• _Problem to work on_: Once the line holding "You are a GUI" is found in the entries below, restate it and each line after it word for word, with no pictures.

• _Records for this task_:
================
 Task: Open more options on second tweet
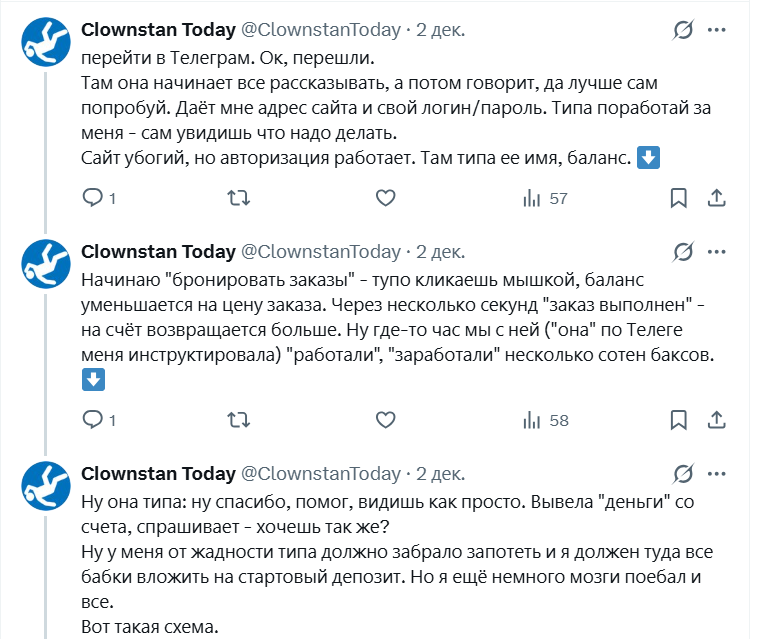[x=716, y=251]
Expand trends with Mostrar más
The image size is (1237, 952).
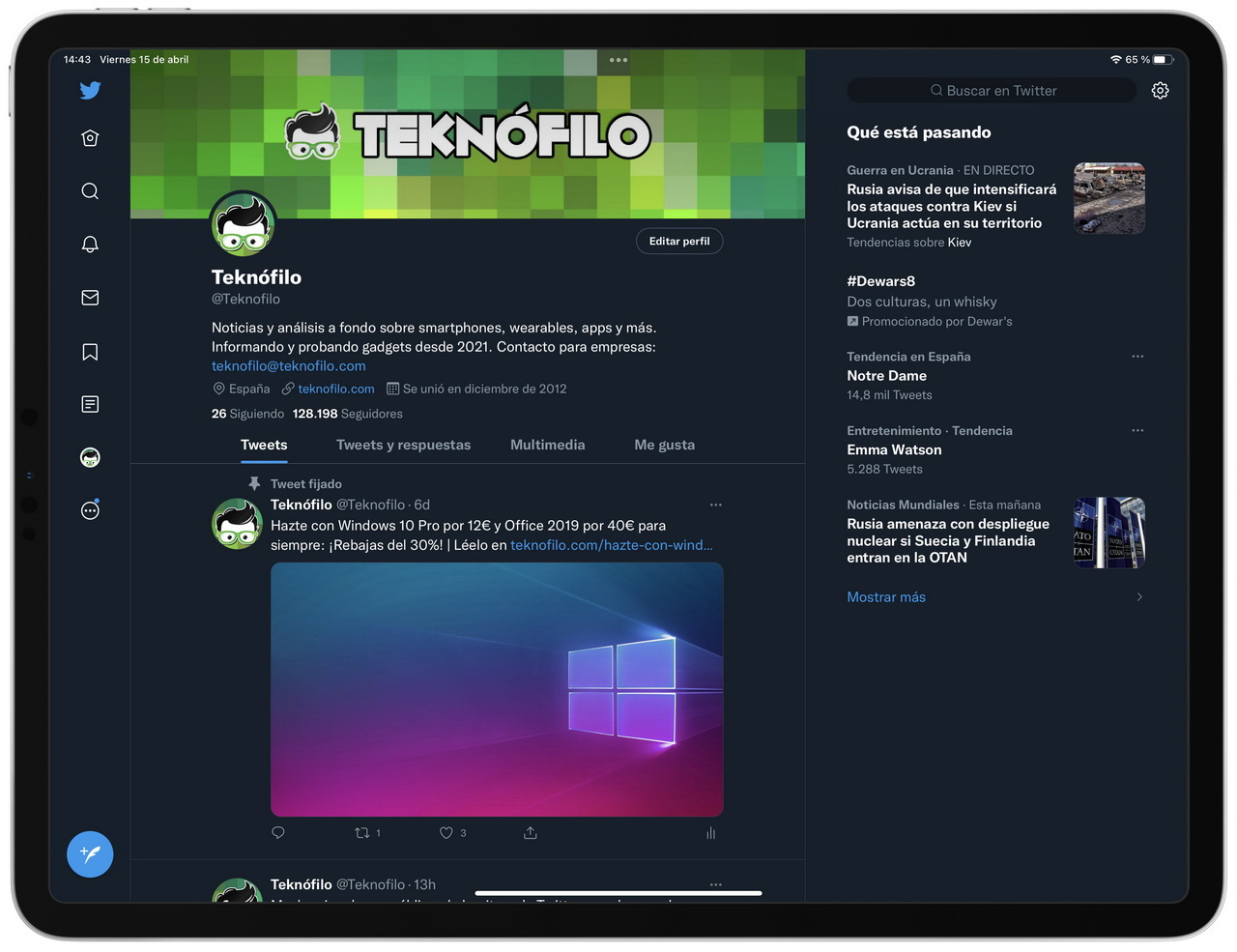[886, 597]
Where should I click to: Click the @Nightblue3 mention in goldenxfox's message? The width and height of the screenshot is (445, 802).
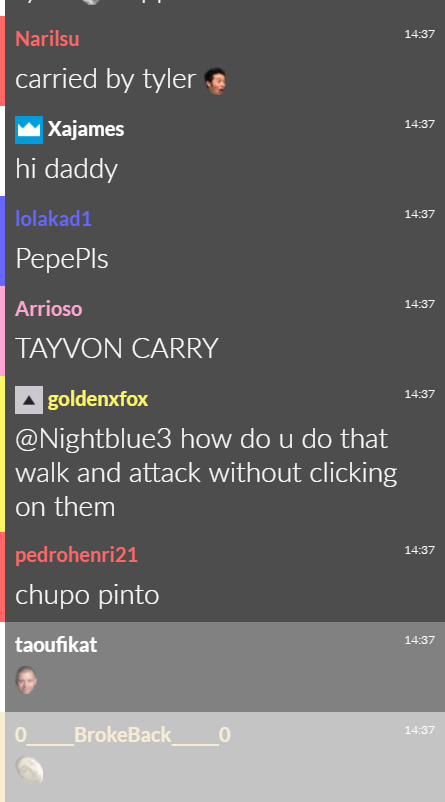pos(94,439)
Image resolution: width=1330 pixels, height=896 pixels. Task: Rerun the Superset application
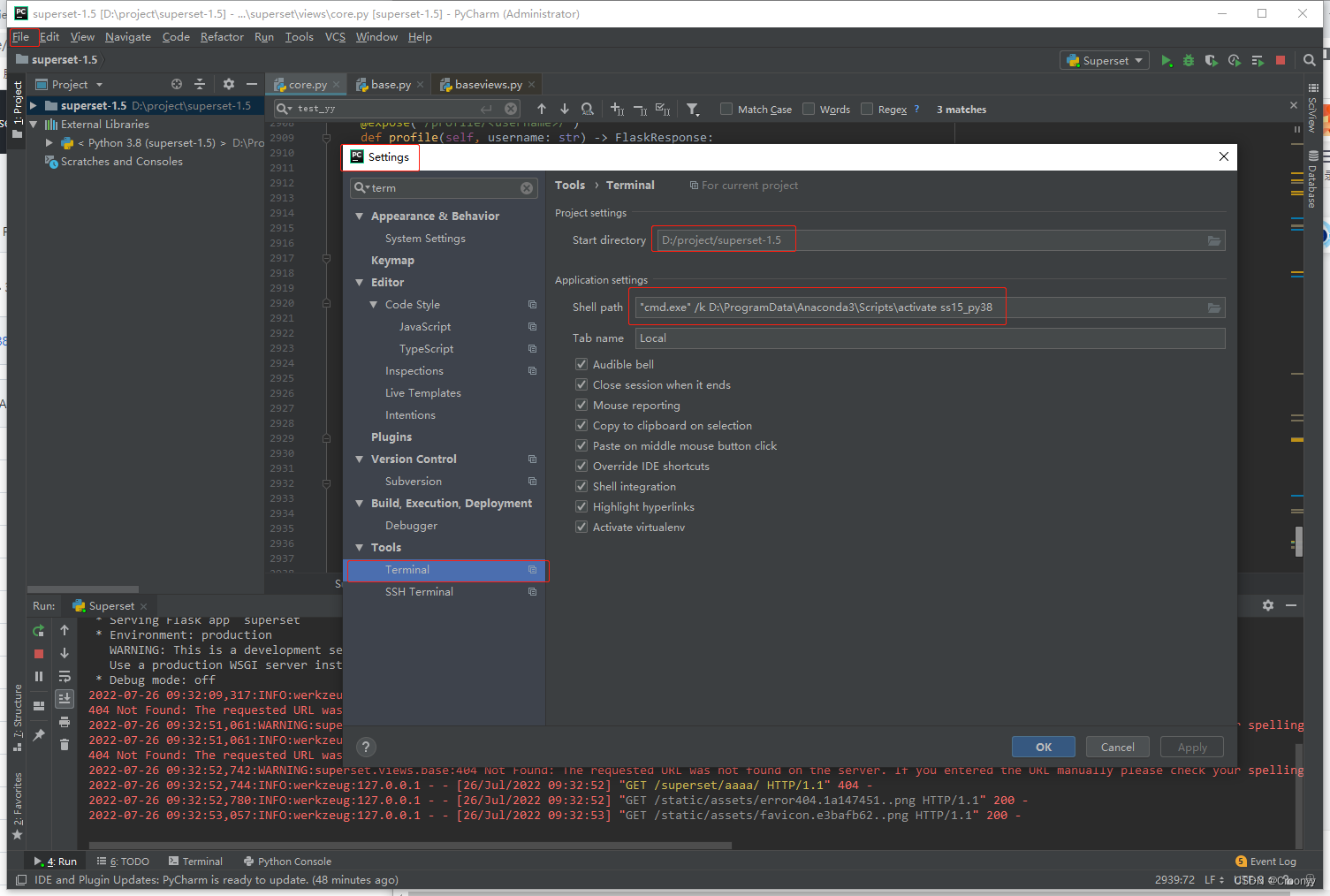[x=38, y=630]
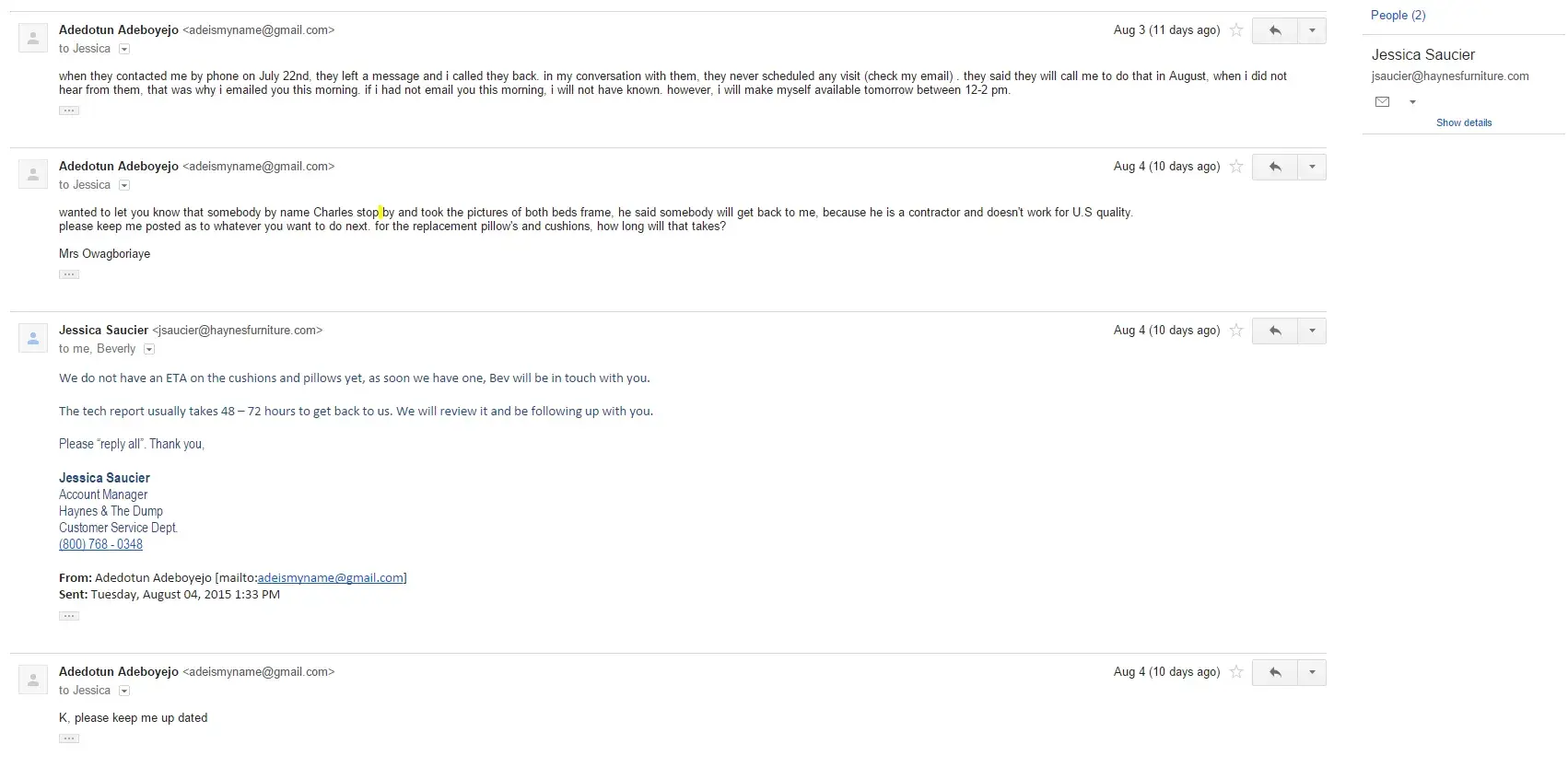Viewport: 1568px width, 767px height.
Task: Expand recipient details on first message
Action: 124,50
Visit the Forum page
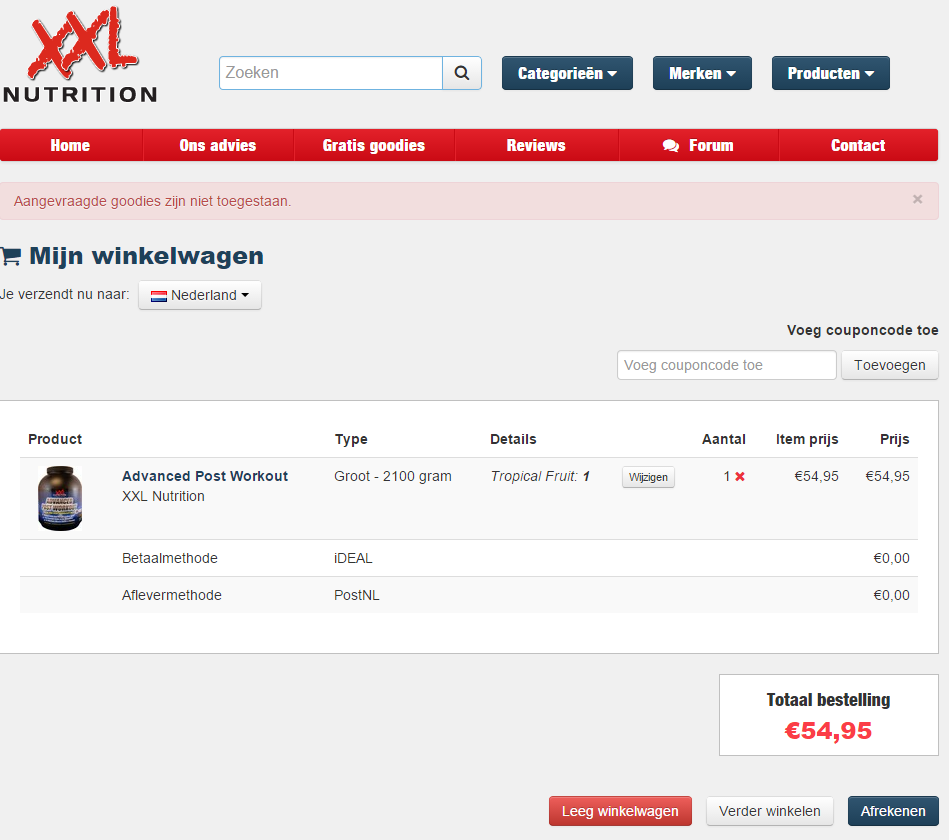949x840 pixels. (699, 145)
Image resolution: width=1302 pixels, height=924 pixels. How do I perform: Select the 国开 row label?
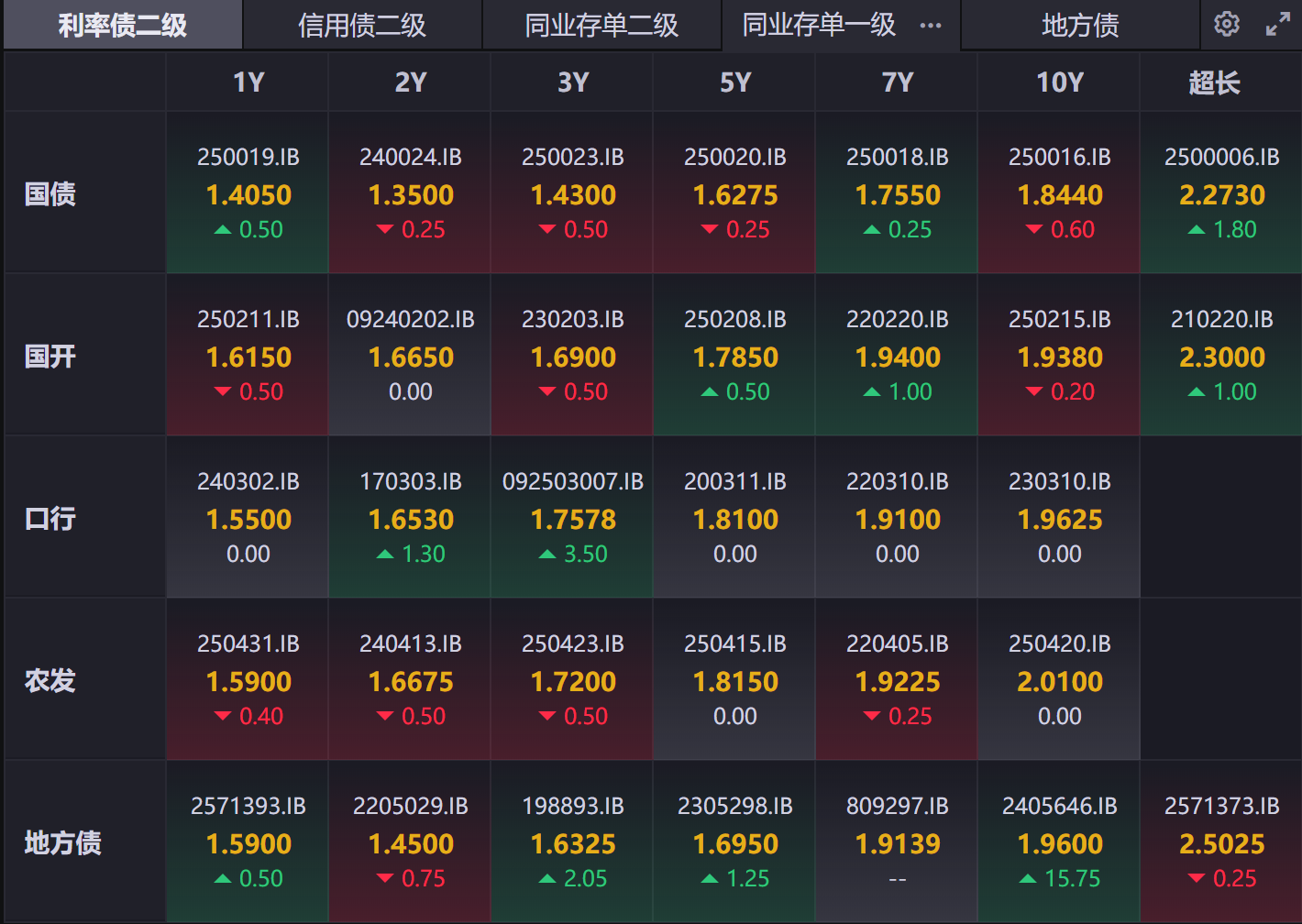click(50, 357)
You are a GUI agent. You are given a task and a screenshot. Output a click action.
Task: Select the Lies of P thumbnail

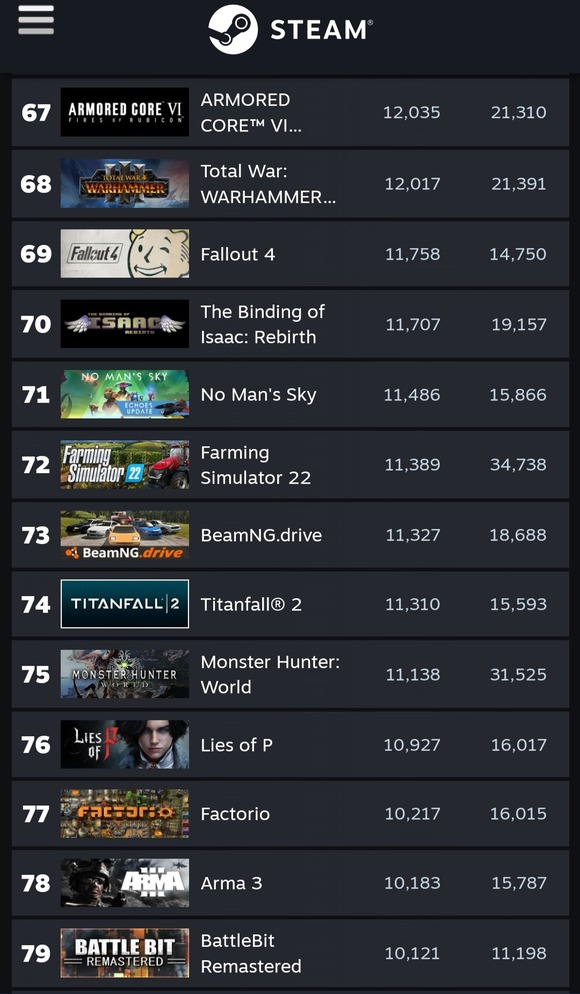(x=125, y=744)
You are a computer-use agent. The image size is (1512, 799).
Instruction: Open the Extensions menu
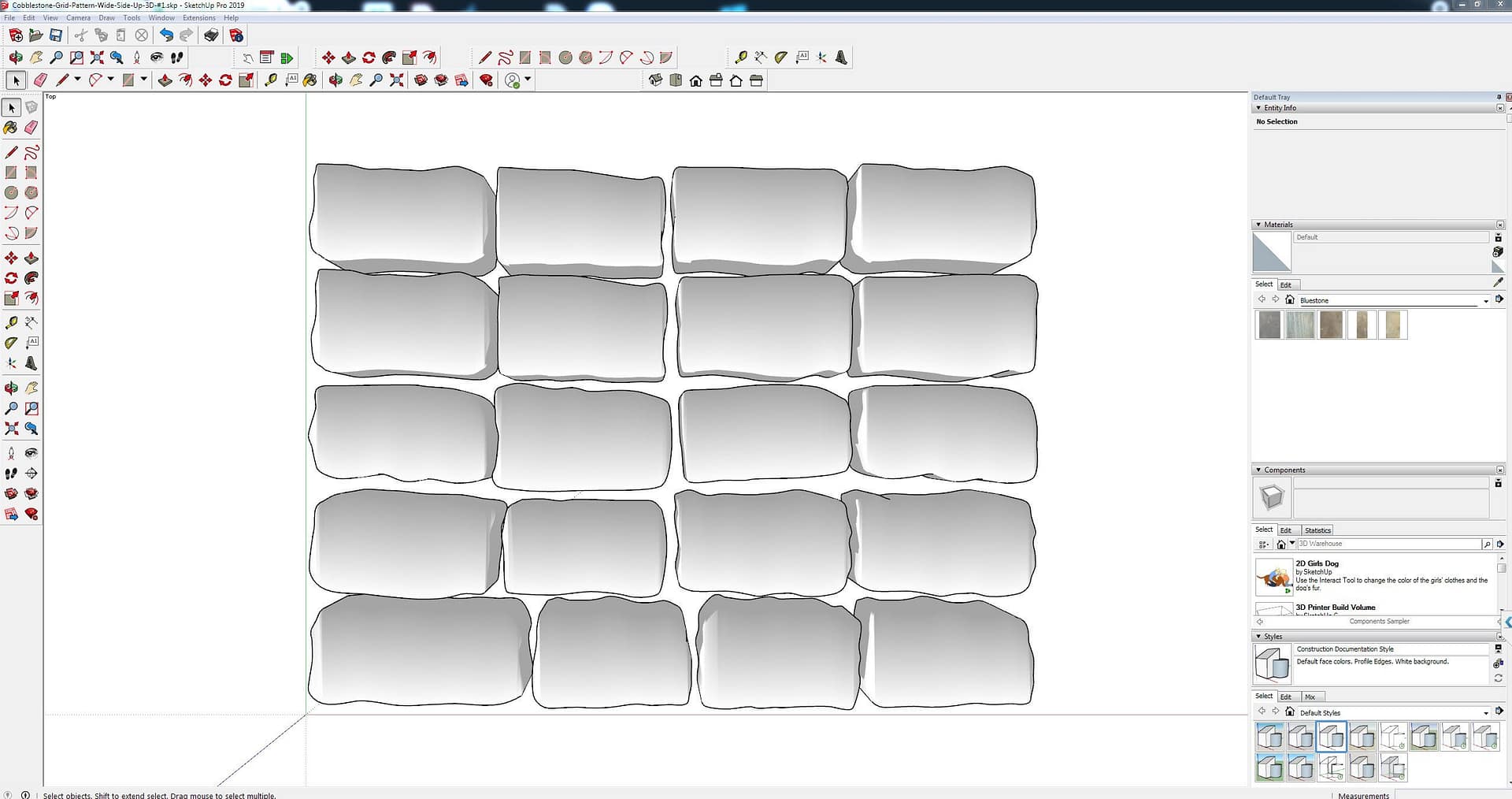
================
• _Solution to this task_:
You are a GUI agent. You are given a task and a screenshot. Output a click action.
Task: Select the Lies of P thumbnail

(x=125, y=744)
You are a computer-use agent. The image size is (1512, 799).
Instruction: Open the Extensions menu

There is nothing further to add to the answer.